Required work =
1. Using the Modern Slavery passage, decide whether each statement agrees with it: (a) the Frontier Advisors session was held on July 29; (b) Frontier surveyed managers in equities only; (c) Daly chairs Frontier's responsible investing group. Answer yes or no for each, quoting the words that decide it.
2. Duplicate part of the Modern Slavery passage word for word, starting at "As the ‘S’ in" and stopping after "to adhere to.".

Passage for review =
As the ‘S’ in ‘ESG’ is becoming increasingly important for big super funds and other fiduciary investors, the generally illegal activity known as ‘Modern Slavery’ in most countries, including Australia and New Zealand, has shown up the difficulties in finding out about and addressing bad behaviour down the supply chain. This is bad behaviour and the law is not very easy to adhere to.
In a session last week (on July 29) at the virtual version of the annual Frontier Advisors client conference, Joey Alcock and Laura Daly said that fund managers and super funds needed to understand their responsibilities under the law. Frontier has introduced a set of questions in its manager and client surveys to do with Modern Slavery. The consultancy has surveyed managers across equities, fixed income, other debt, infrastructure and property asset classes. They expect all asset owners and their managers to engage actively on the issue. The firm will be adopting a new questionnaire, as a standard tool, developed by the Financial Services Council.
Alcock is a principal consultant at Frontier and the chair of its responsible investing group. Daly is a research associate and member of the responsible investing group.

Entries provided =
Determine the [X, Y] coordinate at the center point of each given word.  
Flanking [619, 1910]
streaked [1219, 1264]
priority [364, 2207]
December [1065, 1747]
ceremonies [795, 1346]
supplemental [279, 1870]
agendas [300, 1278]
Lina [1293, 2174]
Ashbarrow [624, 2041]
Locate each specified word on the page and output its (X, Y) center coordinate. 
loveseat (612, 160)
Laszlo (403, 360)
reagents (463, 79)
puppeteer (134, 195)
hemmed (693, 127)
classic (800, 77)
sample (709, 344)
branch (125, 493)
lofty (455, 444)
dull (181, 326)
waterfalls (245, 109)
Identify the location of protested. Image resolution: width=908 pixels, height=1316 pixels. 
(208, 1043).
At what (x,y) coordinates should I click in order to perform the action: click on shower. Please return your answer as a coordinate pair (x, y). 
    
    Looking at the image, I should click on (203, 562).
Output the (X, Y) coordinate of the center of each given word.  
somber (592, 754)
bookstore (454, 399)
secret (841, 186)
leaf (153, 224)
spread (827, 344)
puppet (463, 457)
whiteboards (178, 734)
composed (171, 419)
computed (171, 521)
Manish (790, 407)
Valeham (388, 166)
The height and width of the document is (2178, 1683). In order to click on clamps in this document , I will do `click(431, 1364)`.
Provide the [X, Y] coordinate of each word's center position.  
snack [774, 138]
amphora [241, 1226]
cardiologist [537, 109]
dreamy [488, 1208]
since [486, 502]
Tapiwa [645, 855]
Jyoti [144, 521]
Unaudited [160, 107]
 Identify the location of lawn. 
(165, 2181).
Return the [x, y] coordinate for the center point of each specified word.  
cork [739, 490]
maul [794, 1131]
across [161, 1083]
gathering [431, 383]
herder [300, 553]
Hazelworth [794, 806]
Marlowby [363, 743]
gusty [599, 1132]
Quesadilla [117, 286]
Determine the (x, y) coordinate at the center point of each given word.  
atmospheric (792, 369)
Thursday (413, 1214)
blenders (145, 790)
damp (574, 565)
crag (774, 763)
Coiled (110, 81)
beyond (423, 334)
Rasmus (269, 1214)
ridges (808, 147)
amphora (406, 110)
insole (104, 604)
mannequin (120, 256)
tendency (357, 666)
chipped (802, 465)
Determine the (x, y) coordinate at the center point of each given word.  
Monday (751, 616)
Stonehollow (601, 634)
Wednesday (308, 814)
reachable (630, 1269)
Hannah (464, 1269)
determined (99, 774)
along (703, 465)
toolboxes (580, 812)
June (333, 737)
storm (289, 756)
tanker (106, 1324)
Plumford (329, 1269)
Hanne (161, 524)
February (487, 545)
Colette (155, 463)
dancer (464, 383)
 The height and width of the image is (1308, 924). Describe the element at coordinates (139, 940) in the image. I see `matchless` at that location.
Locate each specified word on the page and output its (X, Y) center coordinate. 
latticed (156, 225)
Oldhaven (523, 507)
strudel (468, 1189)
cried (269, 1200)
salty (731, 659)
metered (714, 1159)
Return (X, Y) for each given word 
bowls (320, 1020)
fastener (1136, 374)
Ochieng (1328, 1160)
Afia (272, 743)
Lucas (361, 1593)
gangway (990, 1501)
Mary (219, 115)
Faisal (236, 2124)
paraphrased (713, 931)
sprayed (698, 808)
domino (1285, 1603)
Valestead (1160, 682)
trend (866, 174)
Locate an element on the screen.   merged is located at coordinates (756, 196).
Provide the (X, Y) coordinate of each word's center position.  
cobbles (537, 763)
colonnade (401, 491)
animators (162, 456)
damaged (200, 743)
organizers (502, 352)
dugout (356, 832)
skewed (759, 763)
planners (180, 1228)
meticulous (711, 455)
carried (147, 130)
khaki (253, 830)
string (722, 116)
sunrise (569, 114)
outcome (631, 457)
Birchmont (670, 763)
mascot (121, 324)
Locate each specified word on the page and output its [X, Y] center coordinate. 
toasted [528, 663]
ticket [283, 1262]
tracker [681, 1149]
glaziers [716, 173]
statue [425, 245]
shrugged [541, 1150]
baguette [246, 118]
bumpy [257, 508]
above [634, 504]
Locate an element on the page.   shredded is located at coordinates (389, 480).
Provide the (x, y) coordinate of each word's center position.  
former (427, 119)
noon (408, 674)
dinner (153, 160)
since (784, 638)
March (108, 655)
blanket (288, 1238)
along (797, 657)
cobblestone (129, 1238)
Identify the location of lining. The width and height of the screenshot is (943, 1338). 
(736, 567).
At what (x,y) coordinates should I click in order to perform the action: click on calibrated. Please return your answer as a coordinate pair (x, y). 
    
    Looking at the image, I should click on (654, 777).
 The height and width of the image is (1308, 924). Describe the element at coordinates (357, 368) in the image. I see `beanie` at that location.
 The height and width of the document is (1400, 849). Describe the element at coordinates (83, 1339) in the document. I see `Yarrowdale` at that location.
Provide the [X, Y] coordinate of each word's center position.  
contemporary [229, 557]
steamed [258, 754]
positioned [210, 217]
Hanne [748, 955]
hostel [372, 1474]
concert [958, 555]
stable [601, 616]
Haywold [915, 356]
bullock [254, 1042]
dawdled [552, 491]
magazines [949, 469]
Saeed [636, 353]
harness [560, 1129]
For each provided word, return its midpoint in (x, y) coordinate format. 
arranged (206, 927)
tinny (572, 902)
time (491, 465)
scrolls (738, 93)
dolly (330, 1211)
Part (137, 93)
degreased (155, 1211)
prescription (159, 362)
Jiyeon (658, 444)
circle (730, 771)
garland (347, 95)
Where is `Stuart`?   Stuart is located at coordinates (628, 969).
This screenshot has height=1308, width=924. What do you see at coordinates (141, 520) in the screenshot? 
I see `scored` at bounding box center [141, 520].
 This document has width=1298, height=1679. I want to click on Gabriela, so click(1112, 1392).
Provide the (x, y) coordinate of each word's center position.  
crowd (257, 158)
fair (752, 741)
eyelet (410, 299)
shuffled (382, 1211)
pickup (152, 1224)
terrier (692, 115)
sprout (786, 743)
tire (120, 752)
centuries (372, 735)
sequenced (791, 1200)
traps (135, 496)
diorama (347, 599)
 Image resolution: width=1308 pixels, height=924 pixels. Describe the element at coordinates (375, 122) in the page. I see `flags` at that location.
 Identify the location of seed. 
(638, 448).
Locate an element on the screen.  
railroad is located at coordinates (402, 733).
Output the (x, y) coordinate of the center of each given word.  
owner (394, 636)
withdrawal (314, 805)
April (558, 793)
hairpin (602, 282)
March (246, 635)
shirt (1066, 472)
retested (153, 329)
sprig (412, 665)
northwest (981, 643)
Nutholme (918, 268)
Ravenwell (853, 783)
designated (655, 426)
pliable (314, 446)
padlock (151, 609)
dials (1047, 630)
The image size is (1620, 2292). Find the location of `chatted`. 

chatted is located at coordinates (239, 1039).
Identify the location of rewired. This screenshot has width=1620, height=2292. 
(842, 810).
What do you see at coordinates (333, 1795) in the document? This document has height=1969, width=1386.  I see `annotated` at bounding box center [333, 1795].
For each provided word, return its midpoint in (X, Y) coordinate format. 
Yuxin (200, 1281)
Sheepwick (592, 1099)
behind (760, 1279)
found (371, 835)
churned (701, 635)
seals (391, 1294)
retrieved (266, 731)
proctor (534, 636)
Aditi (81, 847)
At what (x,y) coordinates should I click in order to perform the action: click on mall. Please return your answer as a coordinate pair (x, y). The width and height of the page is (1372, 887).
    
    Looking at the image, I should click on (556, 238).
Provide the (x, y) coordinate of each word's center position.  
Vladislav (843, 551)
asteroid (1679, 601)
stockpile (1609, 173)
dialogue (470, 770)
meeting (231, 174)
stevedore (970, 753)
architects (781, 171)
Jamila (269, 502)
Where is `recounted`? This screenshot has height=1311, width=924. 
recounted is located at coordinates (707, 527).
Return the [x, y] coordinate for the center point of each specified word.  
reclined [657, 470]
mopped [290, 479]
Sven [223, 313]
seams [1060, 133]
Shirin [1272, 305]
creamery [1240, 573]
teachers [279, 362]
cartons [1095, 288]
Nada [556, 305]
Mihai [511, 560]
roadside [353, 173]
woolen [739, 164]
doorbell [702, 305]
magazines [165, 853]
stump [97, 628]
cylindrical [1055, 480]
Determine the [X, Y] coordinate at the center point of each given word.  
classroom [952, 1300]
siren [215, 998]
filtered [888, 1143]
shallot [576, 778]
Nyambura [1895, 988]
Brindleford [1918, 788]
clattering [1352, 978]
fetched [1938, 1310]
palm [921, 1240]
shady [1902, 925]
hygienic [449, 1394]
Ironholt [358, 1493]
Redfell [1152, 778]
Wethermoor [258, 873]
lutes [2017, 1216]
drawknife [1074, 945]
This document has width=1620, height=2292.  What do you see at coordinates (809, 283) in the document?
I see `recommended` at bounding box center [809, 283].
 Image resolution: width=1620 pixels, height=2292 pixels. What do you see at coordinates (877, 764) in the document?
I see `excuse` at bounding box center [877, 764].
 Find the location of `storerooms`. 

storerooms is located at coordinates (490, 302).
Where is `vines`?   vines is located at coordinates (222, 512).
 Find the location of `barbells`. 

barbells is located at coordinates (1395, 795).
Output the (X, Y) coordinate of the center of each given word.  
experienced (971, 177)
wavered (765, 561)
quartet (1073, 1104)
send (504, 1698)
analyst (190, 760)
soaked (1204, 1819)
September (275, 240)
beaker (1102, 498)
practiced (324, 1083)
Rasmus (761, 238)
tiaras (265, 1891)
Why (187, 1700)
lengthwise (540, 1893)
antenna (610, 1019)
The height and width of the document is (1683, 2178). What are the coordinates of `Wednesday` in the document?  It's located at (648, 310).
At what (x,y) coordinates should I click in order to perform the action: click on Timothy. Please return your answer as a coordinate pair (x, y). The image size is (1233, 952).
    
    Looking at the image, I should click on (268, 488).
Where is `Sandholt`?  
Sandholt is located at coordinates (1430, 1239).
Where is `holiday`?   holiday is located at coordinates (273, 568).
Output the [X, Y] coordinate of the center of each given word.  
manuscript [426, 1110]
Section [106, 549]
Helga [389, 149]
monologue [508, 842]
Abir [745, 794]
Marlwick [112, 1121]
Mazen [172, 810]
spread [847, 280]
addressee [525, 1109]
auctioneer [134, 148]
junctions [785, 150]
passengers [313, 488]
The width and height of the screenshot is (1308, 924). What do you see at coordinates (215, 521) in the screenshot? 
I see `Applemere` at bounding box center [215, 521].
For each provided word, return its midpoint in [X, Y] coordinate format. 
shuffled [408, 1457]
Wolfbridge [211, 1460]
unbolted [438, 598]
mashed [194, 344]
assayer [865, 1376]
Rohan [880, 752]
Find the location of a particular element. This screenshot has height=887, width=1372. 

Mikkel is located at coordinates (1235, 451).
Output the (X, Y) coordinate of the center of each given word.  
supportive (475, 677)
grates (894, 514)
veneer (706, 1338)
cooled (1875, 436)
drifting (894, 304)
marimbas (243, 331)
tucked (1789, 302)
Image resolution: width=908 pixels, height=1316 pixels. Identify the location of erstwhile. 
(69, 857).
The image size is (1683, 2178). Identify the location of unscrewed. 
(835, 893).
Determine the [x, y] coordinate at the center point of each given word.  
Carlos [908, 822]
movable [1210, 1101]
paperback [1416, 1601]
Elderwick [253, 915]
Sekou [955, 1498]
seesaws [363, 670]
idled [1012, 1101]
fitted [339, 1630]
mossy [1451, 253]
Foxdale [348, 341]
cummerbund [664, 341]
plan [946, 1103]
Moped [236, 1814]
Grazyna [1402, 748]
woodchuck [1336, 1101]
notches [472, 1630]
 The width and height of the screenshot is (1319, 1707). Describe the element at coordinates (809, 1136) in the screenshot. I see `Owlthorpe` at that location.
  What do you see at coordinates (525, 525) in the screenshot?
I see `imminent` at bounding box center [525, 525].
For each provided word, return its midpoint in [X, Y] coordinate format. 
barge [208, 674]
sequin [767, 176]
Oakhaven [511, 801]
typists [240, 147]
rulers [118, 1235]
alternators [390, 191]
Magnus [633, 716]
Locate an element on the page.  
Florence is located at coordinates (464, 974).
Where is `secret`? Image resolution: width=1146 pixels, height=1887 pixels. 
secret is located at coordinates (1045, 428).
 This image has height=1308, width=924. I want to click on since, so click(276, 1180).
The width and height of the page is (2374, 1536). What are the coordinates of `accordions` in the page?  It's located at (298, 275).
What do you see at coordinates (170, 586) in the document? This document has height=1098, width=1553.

Answers per task =
1.
(a) Yes: "In a session last week (on July 29)"
(b) No: "across equities, fixed income, other debt, infrastructure and property asset classes"
(c) No: "Daly is a research associate and member of the responsible investing group."

2.
As the ‘S’ in ‘ESG’ is becoming increasingly important for big super funds and other fiduciary investors, the generally illegal activity known as ‘Modern Slavery’ in most countries, including Australia and New Zealand, has shown up the difficulties in finding out about and addressing bad behaviour down the supply chain. This is bad behaviour and the law is not very easy to adhere to.